O pensamento e o olhar que busco exercitar é o de manter meu radar ligado, o tempo todo, em busca desses sinais e do novo. Eu não vejo o futuro como algo distante… e sim, como um conjunto amplo de possibilidades, das mais diversas, que podem se desdobrar com surpreendente rapidez. E também como uma estratégia para começar a agir agora, e empreender ações e experimentos em direção aos cenários futuros preferíveis.

Pensem nas mudanças tecnológicas, ambientais e políticas, e que provavelmente vão afetar a sociedade e os negócios. Então a pergunta que podemos nos fazer é, como podemos nos preparar para um mundo diferente, até mesmo inimaginável, que chegará mais rápido do que o planejado?

6. Quais dicas você daria para quem quer  investir na área de pesquisa e forecasting?

Comece por buscar conhecer a empresa onde trabalha e seus valores, entender o mercado, saber quem são seus clientes e quais os seus perfis. Se questione sempre no sentido de pensar em como pode melhorar determinada experiência para quem usa o seu produto. Acompanhe os resultados para entender se as ações realizadas estão dando certo, ou quais questionamentos estão trazendo.

Pesquisar significa obter uma visão ampla do contexto. E esse exercício envolve mapear, observar, escutar e registrar. A dica é: exercite a sua curiosidade, questione o mundo, desafie o estabelecido e esteja aberto para aprender sobre o inesperado, e mudar de direção à medida que se conhece as reais necessidades das pessoas. Busque desenvolver uma visão de diversos contextos, teste ferramentas e analise dados de forma qualitativa e quantitativa.

Pesquisar ajuda a reduzir as incertezas. E a prática de exercitar o olhar orientado ao futuro, não é apenas tentar prever ou identificar o que vai acontecer, mas estar mais preparado para o que pode acontecer, e evitar surpresas desagradáveis que poderiam ter sido antecipadas.

Aprender não é a única forma de aprendizado. Não precisamos ter medo de mudar ou desaprender hábitos ou métodos que não agregam mais. Experimente desaprender e abandonar os paradigmas que o mantêm preso onde você está, e dê espaço ao novo!

7. Quais são suas perspectivas profissionais para o futuro? 

Estamos sentindo uma grande mudança na forma como percebemos o mundo e pensar em mudanças, seja do ponto de vista demográfico, econômico, tecnológico… significa entender quais são os impactos na vida das pessoas, quais são os novos comportamentos que estão surgindo, para então conseguir interpretar e criar pontes para que possamos desenvolver produtos e serviços que sejam benéficos para quem os usa.

A área de pesquisa e ciência do comportamento é um campo de estudo amplo e multidisciplinar, que engloba diversas disciplinas, como a psicologia, antropologia, ciências sociais, cognitivas, de dados… e me vejo nessa constante evolução. 

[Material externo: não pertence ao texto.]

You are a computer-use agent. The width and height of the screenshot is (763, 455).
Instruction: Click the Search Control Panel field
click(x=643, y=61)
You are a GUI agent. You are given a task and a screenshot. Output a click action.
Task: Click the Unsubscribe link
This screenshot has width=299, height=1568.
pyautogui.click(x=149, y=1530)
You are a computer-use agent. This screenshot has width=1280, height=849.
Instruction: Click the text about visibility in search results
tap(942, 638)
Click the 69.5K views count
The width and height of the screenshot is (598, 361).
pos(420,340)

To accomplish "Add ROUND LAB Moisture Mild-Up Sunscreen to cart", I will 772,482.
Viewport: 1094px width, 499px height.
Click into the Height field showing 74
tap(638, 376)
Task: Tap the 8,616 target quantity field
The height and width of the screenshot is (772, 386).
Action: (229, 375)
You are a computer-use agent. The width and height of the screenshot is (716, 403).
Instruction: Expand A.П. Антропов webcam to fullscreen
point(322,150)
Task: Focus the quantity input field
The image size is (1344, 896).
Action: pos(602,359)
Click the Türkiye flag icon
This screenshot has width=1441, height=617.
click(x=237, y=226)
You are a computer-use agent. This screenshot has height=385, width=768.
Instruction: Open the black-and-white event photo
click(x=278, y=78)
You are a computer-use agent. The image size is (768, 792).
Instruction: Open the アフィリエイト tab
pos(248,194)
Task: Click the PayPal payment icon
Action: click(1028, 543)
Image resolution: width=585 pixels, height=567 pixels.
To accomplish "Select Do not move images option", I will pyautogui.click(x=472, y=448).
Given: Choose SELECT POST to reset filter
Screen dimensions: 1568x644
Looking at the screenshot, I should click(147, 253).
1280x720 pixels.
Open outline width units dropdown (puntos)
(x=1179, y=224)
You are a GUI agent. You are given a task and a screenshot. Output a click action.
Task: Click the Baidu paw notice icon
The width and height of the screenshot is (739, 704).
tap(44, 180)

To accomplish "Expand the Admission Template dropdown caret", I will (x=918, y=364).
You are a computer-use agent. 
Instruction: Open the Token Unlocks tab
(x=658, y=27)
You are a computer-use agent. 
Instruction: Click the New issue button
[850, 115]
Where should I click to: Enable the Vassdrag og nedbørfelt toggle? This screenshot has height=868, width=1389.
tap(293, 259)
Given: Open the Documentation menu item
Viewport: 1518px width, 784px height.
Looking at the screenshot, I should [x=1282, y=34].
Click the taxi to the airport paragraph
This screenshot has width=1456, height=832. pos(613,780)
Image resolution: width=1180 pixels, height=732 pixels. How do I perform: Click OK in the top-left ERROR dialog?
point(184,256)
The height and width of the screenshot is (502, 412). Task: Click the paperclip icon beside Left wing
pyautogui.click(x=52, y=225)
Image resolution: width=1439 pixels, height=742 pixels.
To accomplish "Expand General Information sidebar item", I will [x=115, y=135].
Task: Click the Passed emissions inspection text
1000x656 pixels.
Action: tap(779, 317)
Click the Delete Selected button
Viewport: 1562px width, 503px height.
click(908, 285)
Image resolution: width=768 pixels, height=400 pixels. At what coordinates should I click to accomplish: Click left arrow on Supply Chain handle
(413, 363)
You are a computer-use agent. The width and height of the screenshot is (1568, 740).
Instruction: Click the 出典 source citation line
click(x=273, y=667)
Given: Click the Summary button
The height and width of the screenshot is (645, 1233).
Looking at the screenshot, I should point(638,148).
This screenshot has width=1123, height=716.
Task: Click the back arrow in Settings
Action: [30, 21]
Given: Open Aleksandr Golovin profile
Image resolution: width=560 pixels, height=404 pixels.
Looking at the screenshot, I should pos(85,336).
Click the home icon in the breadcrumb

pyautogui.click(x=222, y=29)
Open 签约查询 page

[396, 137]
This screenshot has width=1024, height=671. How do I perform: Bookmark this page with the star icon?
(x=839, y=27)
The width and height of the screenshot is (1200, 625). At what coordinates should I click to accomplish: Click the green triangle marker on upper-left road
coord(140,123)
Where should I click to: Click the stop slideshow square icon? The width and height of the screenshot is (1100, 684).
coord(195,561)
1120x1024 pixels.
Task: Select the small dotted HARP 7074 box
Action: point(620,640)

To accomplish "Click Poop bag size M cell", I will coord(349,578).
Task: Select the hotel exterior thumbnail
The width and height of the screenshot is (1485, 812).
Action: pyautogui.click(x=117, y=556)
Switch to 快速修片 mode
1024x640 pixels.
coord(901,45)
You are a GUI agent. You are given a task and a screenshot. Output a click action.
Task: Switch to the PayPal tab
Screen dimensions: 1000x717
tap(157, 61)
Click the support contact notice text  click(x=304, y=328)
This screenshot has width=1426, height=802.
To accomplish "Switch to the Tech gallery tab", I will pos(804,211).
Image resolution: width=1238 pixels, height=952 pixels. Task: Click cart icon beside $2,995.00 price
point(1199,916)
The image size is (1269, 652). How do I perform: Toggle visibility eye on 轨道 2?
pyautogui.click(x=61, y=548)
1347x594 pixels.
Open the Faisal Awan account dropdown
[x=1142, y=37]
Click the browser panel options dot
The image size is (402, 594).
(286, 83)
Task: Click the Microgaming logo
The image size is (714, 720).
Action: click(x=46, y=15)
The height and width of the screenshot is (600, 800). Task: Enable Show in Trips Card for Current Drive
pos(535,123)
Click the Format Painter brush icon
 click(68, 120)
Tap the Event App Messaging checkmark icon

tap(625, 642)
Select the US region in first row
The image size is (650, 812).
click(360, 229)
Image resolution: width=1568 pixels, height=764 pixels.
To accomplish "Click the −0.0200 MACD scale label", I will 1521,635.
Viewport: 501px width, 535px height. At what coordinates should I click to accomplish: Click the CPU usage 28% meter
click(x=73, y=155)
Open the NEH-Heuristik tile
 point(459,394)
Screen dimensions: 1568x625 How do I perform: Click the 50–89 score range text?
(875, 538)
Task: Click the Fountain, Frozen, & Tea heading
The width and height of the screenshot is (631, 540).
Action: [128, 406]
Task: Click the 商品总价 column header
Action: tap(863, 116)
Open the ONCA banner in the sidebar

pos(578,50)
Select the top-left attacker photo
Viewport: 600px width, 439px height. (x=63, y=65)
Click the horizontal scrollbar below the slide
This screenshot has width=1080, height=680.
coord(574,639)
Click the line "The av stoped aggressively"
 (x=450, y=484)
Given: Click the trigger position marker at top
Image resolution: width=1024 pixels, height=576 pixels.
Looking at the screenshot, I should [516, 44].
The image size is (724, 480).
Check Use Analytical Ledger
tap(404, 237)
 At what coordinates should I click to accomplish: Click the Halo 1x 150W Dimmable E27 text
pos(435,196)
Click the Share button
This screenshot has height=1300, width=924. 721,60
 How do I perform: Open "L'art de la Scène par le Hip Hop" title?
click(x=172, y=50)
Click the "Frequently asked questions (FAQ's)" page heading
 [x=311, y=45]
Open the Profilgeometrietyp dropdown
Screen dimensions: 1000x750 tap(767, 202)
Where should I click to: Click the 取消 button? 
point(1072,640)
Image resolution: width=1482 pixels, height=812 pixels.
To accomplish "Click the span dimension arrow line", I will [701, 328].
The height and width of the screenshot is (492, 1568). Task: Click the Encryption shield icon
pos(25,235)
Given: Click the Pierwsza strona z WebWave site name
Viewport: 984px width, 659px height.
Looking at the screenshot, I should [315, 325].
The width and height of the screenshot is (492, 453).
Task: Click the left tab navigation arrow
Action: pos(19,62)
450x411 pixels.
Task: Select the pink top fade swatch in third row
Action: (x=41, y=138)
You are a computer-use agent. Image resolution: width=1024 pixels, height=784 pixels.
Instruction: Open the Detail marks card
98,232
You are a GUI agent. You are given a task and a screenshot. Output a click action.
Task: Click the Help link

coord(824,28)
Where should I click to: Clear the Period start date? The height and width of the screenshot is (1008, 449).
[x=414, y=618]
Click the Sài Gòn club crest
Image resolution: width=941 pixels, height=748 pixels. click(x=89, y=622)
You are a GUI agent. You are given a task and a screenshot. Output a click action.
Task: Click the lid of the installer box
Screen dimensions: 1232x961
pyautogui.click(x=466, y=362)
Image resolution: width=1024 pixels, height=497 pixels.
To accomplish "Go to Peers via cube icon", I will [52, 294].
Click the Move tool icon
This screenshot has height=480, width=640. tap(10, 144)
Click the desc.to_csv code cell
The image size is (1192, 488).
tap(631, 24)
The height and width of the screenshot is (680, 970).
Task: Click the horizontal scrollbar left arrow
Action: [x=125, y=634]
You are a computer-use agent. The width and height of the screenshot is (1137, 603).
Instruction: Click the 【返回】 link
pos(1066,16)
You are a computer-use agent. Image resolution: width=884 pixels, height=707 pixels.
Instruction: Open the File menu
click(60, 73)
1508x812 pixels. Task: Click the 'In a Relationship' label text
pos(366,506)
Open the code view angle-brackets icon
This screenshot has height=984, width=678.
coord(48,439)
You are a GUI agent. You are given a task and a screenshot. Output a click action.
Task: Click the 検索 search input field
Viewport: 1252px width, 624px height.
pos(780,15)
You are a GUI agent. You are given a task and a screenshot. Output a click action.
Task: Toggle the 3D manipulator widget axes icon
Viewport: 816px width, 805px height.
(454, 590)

A busca por novos conhecimentos é a base da nova economia e que devemos ter como mindset, no sentido de evoluir a nossa capacidade de aprender. O futuro do trabalho, não é apenas sobre empregos ou habilidades, mas sim sobre a busca pela nossa própria identidade e também pelo prazer que o trabalho nos proporciona. Tenho buscado evoluir nesse aspecto, como profissional e como ser humano, para encontrar o equilíbrio entre satisfação pessoal, e em formas de contribuir para um mundo mais diverso, humano e sustentável.